▶ **WHAT YOU NEED TO DO**: From the line containing "Instruction: Select the 2026 year toggle" onward, every line of the entries is to be set down exactly, the last line included.

▶ **GIVEN RECORDS**:

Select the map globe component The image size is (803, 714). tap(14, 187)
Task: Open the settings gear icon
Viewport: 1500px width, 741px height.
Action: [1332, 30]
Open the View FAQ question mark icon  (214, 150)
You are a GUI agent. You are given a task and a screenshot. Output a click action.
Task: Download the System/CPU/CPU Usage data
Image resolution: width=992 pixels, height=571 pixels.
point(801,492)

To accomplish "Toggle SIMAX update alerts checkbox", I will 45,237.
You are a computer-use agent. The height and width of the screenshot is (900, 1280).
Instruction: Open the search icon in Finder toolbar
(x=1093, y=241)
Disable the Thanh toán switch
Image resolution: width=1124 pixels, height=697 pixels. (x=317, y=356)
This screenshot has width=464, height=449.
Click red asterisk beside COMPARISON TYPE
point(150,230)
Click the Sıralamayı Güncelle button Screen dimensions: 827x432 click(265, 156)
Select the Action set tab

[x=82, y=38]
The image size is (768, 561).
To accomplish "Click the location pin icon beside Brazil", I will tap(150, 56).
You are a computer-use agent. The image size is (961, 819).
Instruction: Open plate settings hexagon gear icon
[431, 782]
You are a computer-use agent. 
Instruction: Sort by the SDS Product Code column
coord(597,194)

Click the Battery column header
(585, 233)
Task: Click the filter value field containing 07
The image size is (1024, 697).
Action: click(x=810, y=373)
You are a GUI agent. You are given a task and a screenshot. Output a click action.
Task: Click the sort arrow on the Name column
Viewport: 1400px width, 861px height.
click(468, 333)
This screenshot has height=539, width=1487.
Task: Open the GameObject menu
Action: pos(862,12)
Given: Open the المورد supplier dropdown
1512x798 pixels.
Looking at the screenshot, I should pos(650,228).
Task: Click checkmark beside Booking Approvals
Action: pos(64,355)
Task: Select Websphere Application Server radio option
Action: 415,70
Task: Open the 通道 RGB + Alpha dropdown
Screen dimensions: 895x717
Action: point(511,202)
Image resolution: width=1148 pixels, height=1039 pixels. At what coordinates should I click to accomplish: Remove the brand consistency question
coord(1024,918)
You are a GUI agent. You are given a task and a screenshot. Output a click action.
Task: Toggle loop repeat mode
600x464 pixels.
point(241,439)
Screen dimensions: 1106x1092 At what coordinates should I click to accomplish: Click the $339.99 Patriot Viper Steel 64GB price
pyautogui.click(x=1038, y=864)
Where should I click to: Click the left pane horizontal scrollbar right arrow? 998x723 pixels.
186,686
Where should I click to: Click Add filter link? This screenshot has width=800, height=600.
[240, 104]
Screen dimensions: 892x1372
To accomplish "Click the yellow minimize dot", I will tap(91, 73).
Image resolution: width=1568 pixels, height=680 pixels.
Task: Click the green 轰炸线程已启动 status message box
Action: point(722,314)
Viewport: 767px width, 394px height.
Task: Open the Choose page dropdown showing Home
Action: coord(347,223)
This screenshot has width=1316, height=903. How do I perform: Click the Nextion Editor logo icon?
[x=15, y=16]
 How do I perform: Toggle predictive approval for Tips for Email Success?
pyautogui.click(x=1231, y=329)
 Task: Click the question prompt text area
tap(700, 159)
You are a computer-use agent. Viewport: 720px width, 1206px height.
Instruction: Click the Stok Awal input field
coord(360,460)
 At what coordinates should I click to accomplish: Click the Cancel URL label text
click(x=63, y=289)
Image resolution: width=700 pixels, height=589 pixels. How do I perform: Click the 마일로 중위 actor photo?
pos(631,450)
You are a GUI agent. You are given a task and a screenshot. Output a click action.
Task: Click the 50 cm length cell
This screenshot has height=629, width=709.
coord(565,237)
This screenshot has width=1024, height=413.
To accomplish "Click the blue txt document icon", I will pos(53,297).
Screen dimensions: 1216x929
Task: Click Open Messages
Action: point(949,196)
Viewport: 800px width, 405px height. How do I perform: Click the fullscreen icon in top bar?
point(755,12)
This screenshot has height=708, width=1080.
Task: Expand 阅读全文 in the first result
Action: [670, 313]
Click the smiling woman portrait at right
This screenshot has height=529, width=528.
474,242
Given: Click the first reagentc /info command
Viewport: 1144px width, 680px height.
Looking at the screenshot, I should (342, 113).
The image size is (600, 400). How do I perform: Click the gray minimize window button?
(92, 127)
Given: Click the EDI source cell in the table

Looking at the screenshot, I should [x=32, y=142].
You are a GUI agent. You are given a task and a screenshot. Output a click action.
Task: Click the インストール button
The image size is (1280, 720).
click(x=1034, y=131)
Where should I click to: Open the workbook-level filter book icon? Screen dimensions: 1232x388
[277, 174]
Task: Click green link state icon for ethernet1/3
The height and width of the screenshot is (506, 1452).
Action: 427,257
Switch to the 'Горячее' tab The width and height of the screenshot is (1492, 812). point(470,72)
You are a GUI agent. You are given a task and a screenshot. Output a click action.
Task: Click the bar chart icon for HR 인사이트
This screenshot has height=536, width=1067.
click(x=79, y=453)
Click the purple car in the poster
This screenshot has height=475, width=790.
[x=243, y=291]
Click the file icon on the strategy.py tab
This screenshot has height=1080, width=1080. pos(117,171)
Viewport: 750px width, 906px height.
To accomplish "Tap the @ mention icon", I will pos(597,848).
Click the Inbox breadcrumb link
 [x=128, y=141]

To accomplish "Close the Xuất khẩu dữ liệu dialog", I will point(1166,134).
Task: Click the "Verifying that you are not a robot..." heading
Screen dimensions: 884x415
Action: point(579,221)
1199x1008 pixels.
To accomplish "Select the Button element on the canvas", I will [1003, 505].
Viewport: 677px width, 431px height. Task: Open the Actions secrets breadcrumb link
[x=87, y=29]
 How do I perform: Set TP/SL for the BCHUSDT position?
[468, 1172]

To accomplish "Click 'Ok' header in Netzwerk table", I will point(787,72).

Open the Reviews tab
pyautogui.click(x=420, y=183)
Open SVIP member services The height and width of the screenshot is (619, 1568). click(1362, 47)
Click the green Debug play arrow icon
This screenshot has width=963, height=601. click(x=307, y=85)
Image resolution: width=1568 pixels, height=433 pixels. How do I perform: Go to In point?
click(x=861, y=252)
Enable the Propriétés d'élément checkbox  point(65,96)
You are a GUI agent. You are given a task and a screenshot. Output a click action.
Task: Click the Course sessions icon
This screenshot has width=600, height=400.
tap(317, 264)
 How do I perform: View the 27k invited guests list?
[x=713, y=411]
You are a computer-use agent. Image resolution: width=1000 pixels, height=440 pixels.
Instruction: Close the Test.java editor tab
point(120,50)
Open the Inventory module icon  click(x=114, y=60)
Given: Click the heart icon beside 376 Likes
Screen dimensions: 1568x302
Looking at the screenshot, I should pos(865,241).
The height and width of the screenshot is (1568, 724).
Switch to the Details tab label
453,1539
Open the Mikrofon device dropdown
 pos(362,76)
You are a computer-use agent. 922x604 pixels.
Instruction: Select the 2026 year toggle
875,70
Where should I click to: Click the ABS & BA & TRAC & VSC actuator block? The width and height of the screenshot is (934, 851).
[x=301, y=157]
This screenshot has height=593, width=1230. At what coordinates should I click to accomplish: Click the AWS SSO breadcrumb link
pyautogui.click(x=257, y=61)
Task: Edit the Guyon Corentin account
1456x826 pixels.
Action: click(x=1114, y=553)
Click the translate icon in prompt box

▶ **ANSWER BELOW**:
Instruction: Select the 2026 year toggle
875,70
Where should I click to: Click the ABS & BA & TRAC & VSC actuator block? The width and height of the screenshot is (934, 851).
[x=301, y=157]
This screenshot has height=593, width=1230. At what coordinates should I click to accomplish: Click the AWS SSO breadcrumb link
pyautogui.click(x=257, y=61)
Task: Edit the Guyon Corentin account
1456x826 pixels.
Action: click(x=1114, y=553)
Click the translate icon in prompt box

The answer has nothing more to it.